TL;DR: io_uring
is the state-of-the-art asynchronous interface for communication between subsystems implemented between the kernel and the userspace.
Starting from describing an abstract interface, a typical io_uring
like interface contains these parts:
- Control Plane
- Send control signal to the subsystem.
- Usually synchronous (e.g.
io_uring_enter
is synchronous syscall because we wait for the control signal itself finished).
- Data Plane
- Exchange data between subsystems.
- Usually implemented by sharing cache or storage for reducing copying data.
- Can be synchronous, although it must be asynchronous if it's an
io_uring
like interface.
- Interrupt
- Send events in a reverse direction to the control flow.
- Nice to have: We can poll the events if the interrupt is not available with some busy looping penalties.
These three components can describe not only the design of io_uring
but also lots of other system designs, including Hardware DMA interface, RDMA interface, netmap, Snap.

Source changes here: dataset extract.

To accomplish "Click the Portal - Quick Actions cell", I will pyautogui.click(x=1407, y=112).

All these system architectures share the same view of the subsystem, that the standalone subsystem will run continuously regardless of the application's state. In contrast, the synchronous view will be that the "remote function call" is part of the application instruction flow.

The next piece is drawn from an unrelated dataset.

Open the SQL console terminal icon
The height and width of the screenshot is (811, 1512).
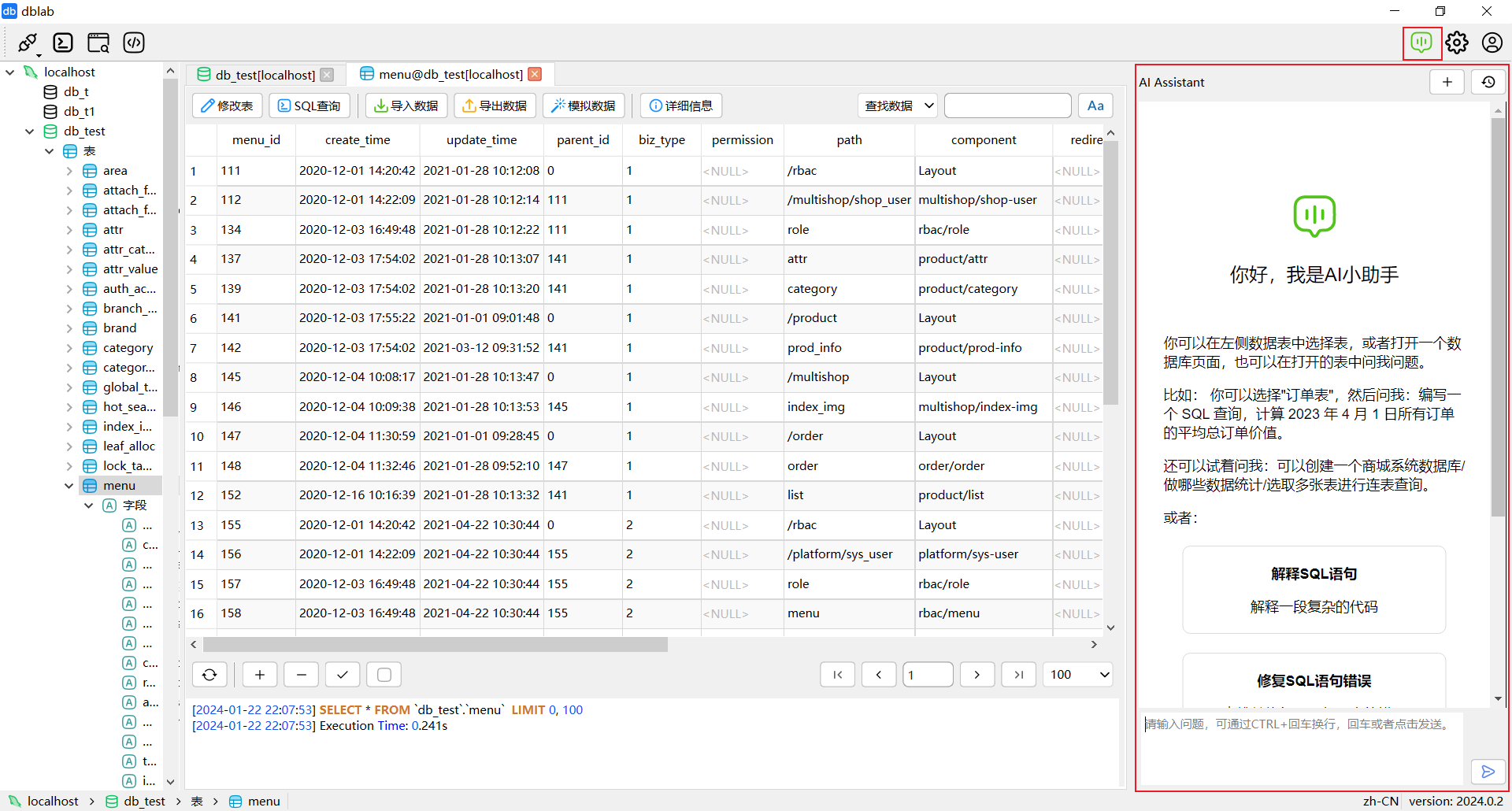coord(63,43)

The growing interest in io_uring
means we are changing the view of syscall as a function call to that kernel is a standalone subsystem. That even makes more sense when comes to using eBPF with io_uring
. Hardware subsystems have their asynchronous nature and kernel is becoming one of them when more complex and customized computation happened in the kernel.
What's the future of io_uring
? One possible future is that if we keep improving the performance of io_uring
, adding fast user-level interrupt, it will become a userspace API mapping to hardware DMA. That means we can build all other syscalls in userspace on top of the DMA mapping.
Updates
2021-10-03: Intel is adding x86 User Interrupts support. Although the current implementation only support interrpts from userspace to userspace and doesn't provide a full control of scheduling.